THE PESSIMISM AND THE HOPE IN THE SHORT STORY THE MODEL MILLIONAIRE, A NOTE OF ADMIRATION

Rafael Nunes Ferreira

Oscar Wilde was born on 16 October 1954, in Dublin, Ireland, and became one of the most important English writers. He was an eminent personality from the nineteenth century due to his work and also his extravagant behavior. The Irish writer lived in the Victorian age and suffered injuries due to the fact that he was homosexual, being imprisoned and humiliated by the society at the top of his notoriety and success. On the other hand, Oscar Wilde’s brilliance affronts the moralists from his time, but always with great intelligence. During his life, he wrote poems, short stories, plays, essays and his masterpiece – the novel The picture of Dorian Gray. According to Oscar Wilde, art should guide life and in order to it happen art should concern itself only with the pursuit of beauty, disdaining morality. He died at the age of forty-six in Paris, on November 30, 1900.

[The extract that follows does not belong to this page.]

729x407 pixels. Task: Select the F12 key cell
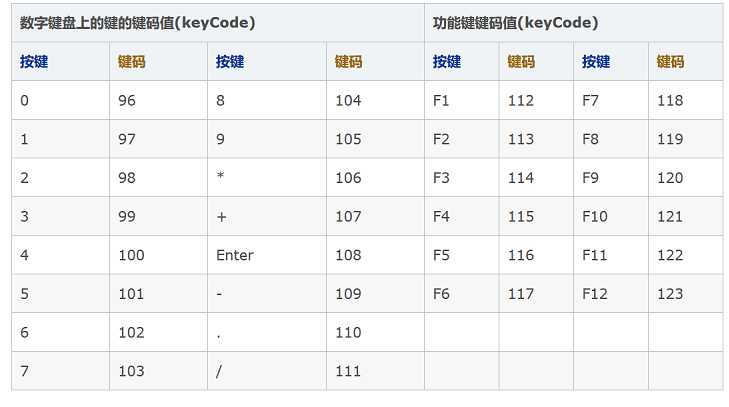point(595,294)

In the short story The model millionaire, a note of admiration, Oscar Wilde suggests a pessimistic point of view of Victorian society and its values. This short story narrates Hughie Erskine’s love story. Hughie was “wonderfully good-looking, with his crisp brown hair, his clear-cut profile, and his grey eyes” (p.219). However, he was poor. Hughie met Laura Merton and fell in love with her. Laura was the daughter of a retired English Colonel. He was a rude man that “had lost his temper and his digestion in India, and had never found either of them again” (p.219). Nevertheless, the Colonel liked Hughie very much, but the poor man was not engaged to her daughter and did not have money. So, Laura’s father said that Hughie could talk to him about the weeding when he got ten thousand pounds. Hughie looked very glum because of that.
One morning, Hughie visits his good friend, a painter named Alan Trevor. When Hughie arrived at Trevor’s house, he was painting a beggar. “Poor old chap!”, “how miserable he looks!”, Hughie said to Trevor. However, this beggar was the Baron Hausberg, one of the richest men in Europe. The Baron was grateful to Hughie because the man had slipped one sovereign into his hand. So, he decided to present Hughie’s philanthropic spirit giving a check for ten thousand pounds to the poor man. In such case, Hughie Erskine and Laura Merton could get married.

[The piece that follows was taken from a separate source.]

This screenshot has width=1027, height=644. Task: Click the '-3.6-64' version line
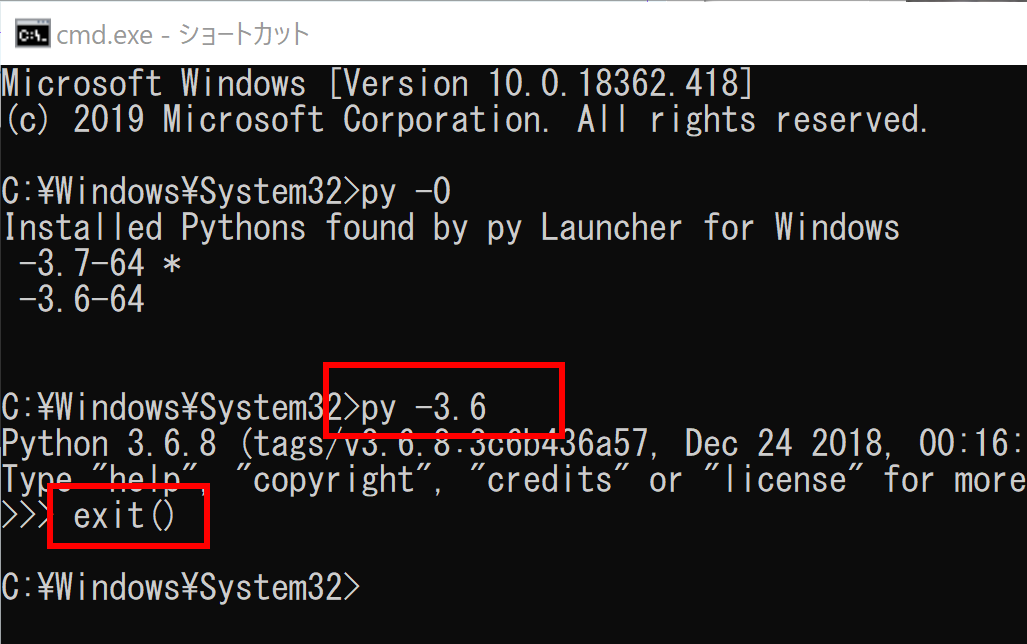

This narrative exposes a dreadful condition of the human values: “Unless one is wealthy there is no use in being a charming fellow. Romance is the privilege of the rich, not the profession of the unemployed. The poor should be practical and prosaic” (p.219). It shows us how the humanity can be inhuman and greedy, such as Laura’s father when he doesn’t permit the wedding between Hughie and his daughter because of Hughie’s financial condition. The social criticism is the main focus of Oscar Wilde’s story. Analyzing this narrative, we may conclude that the Irish writer seemed to demonstrate an aversion for the hypocrisy, arrogance and cruelty of the Victorian society, especially when we observe characters like the Colonel and Alan Trevor.

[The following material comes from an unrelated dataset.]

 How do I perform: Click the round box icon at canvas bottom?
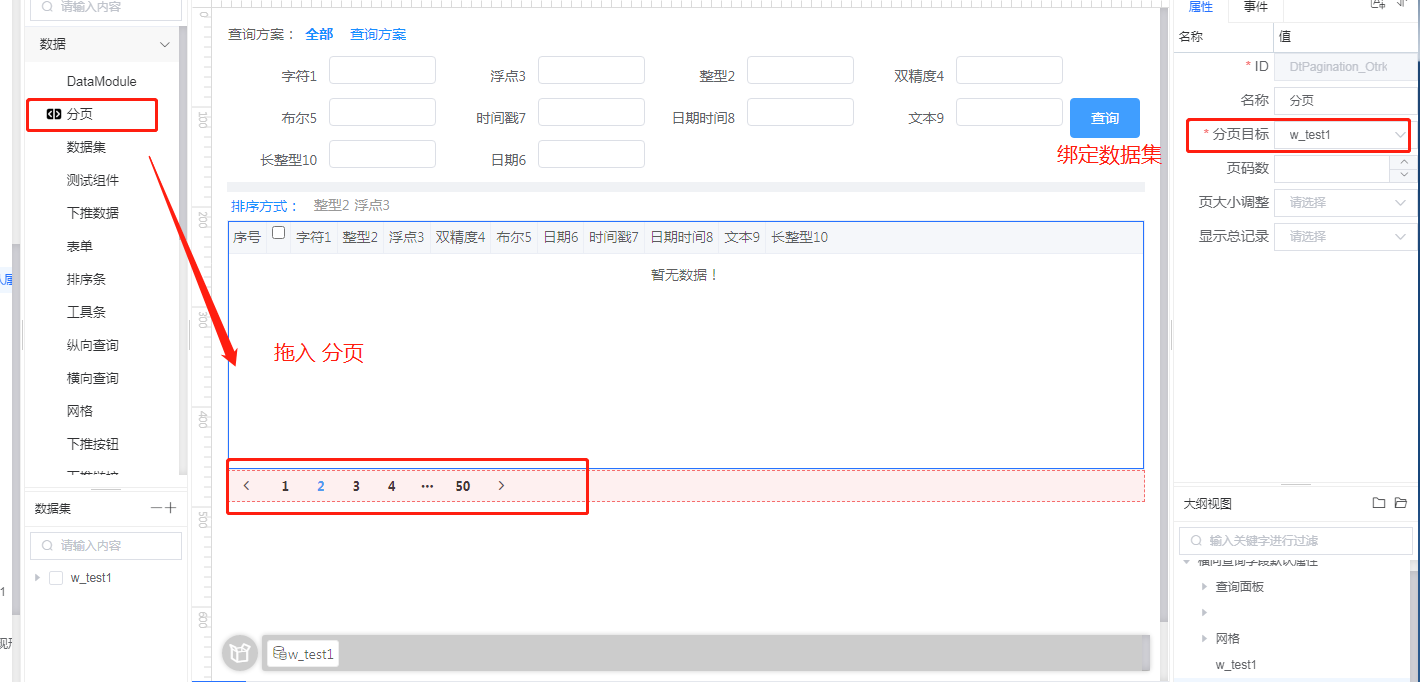239,654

On the other hand, it is important to realize that Oscar Wilde also seems hopeful in relation to the human actions. We can see this feeling in Hughie’s actions towards the poor beggar: “He looked so forlorn and wretched that Hughie could not help pitying him”… “‘Poor old fellow’, he thought to himself, ‘he wants it more than I do, but it means no hansoms for a fortnight’; and he walked across the studio and slipped the sovereign into the beggar's hand (p.220 and 221). Another important character in the narrative is Baron Hausberg. Just as Hughie, he is a generous man that decides to help an unknown person that had put aside its own comfort to help one who was in needy. These two characters deserve “a note of admiration”. And it is what Oscar Wilde did in his short story.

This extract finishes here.